(Entries supplied):
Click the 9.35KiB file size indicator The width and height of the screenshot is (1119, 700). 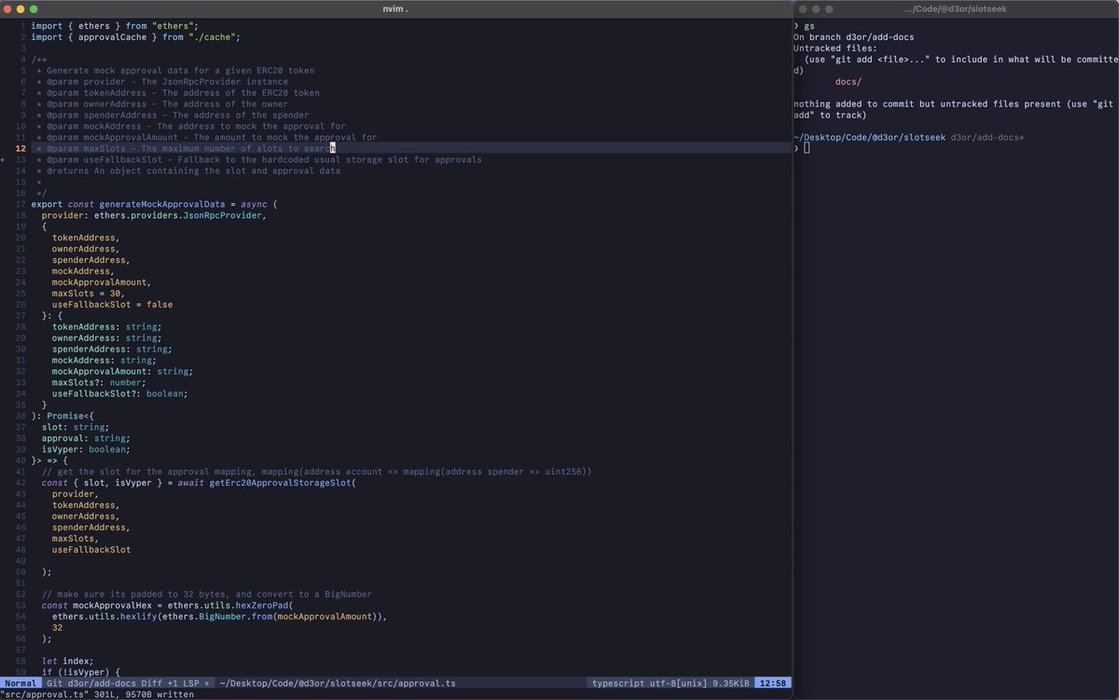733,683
* * *
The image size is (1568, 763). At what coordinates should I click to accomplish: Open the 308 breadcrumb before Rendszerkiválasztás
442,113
* * *
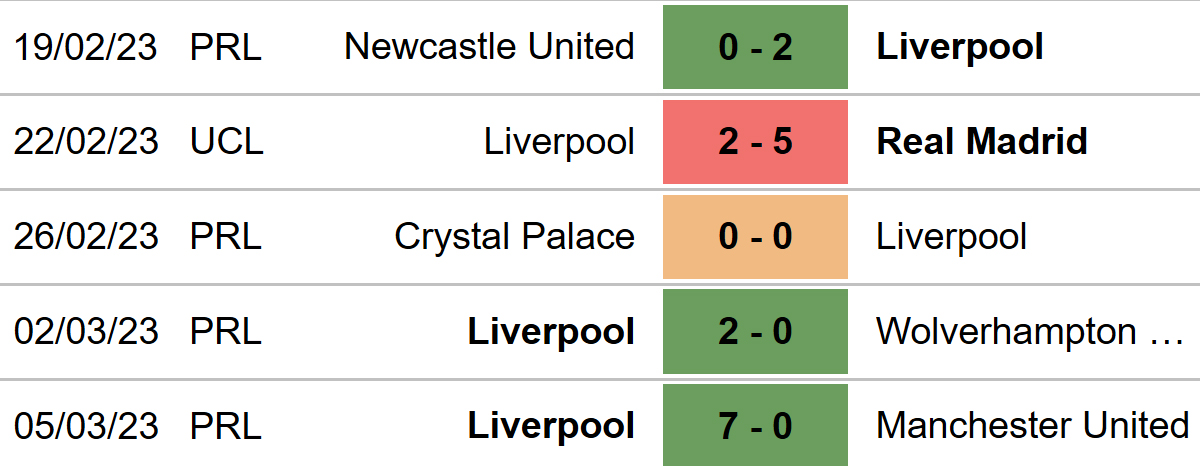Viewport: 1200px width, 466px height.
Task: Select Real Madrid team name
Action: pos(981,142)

(Objective): Reproduce the lines without alteration, from the line containing "Viewport: 1200px width, 466px height." through the line containing "Action: pos(981,142)", both of those lines included, and omit the pictures.

(Result of the task):
Viewport: 1200px width, 466px height.
Task: Select Real Madrid team name
Action: pos(981,142)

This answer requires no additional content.